Spadaro vede un’unica via d’uscita per un’azienda strategica come le Acciaierie d’Italia, la diretta presa in carico da parte dello Stato. “Visto che è entrato nel capitale sociale con una forte quota azionaria, ha il dovere di decidere autonomamente la strategia di azione perché lo stabilimento possa produrre di più con meno inquinamento”. Perché l’ambiente e la sicurezza sul lavoro sono priorità da cui non ci si può sottrarre. “Vogliamo produrre di più - sottolinea il sindacalista della Fiom Cgil - ma al tempo stesso tutelare l’ambiente, i lavoratori, i cittadini. Sia in fabbrica che in città tante, troppe persone si sono ammalate gravemente. Recentemente ho perso un amico, un collega, per le conseguenze di un tumore alla vescica. E questo non è un caso isolato, tutt’altro. Credimi, è una situazione intollerabile. Facciamo un gran parlare di transizione ecologica, ma almeno qui a Taranto si è visto poco o nulla. Eppure le tecnologie ci sarebbero”. Perché le acciaierie negli altri paesi europei, in primis la Germania, sono molto più attente alla tutela dell’ambiente, e di chi materialmente produce l’acciaio.

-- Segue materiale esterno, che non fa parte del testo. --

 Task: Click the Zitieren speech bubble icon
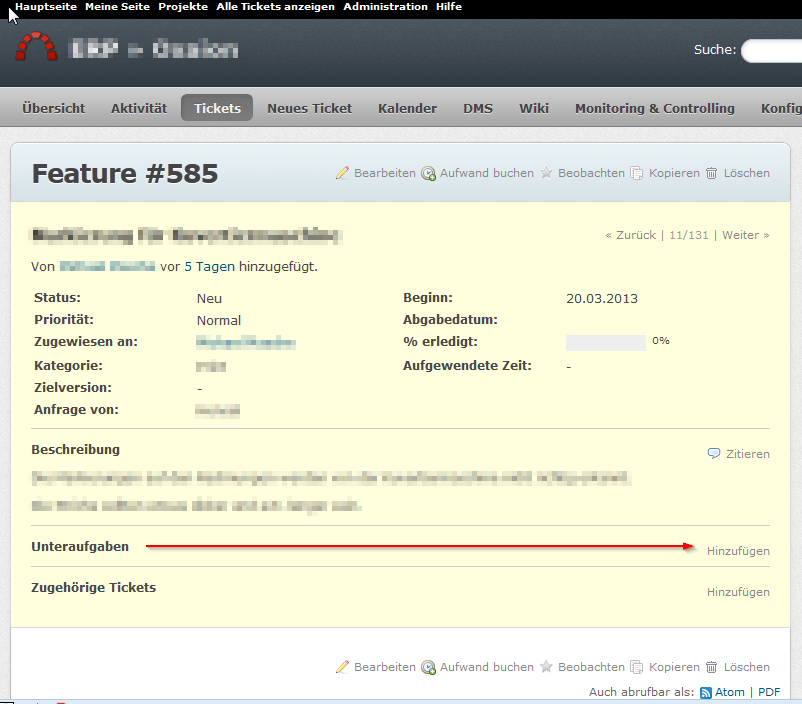pyautogui.click(x=714, y=453)
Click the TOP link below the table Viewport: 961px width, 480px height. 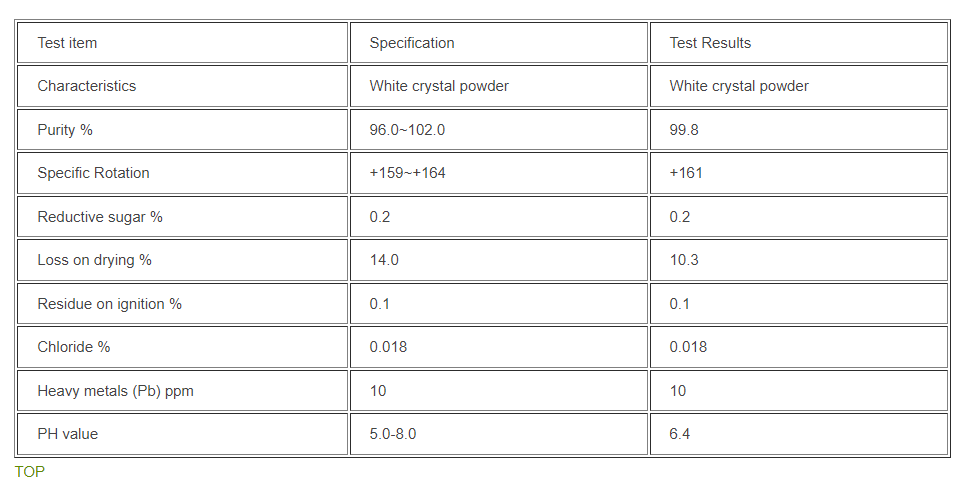point(30,471)
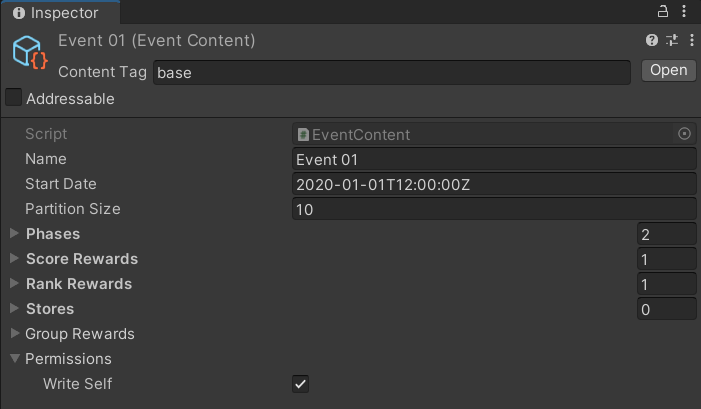Click the Start Date input field
The width and height of the screenshot is (701, 409).
click(493, 184)
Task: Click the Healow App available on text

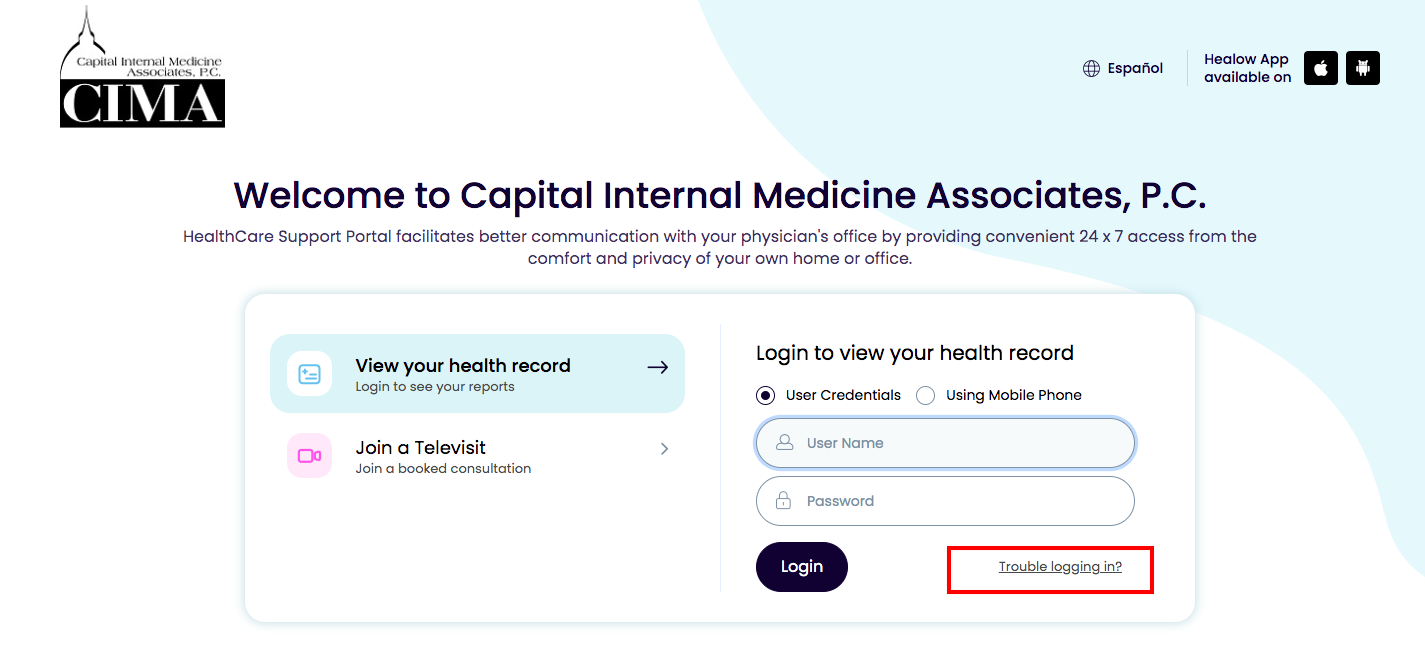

Spadaro è addetto alla distribuzione e al trattamento delle acque necessarie per il funzionamento degli impianti. “Mi muovo lungo l’intero perimetro dello stabilimento, fino al porto. Negli anni sono diventato capo squadra, ogni colata richiede il nostro intervento”. L’orgoglio operaio traspare dalle sue parole quando spiega che se la fabbrica resta in piedi è solo grazie al quotidiano, duro e rischioso lavoro di tanti operai esperti come lui. “Quando sei dentro una fabbrica da più di vent’anni e ne hai 45, lo stabilimento diventa inevitabilmente un pezzo essenziale della tua vita. Alla fine lo ami questo lavoro, anche se è duro e rischioso, non hai più solo colleghi, hai degli amici. L’incertezza del futuro fa ancora più male. Alle volte vai avanti per senso del dovere”.

Spadaro pensa ai tanti compagni in cassa integrazione, con un salario che non supera i 1.200 euro al mese e una famiglia da mantenere. “Diciamo la verità, questa fabbrica interessa più a noi che ci lavoriamo dentro che ai padroni di turno”. Una storia non nuova, nell’Italia degli ultimi trenta, quarant’anni.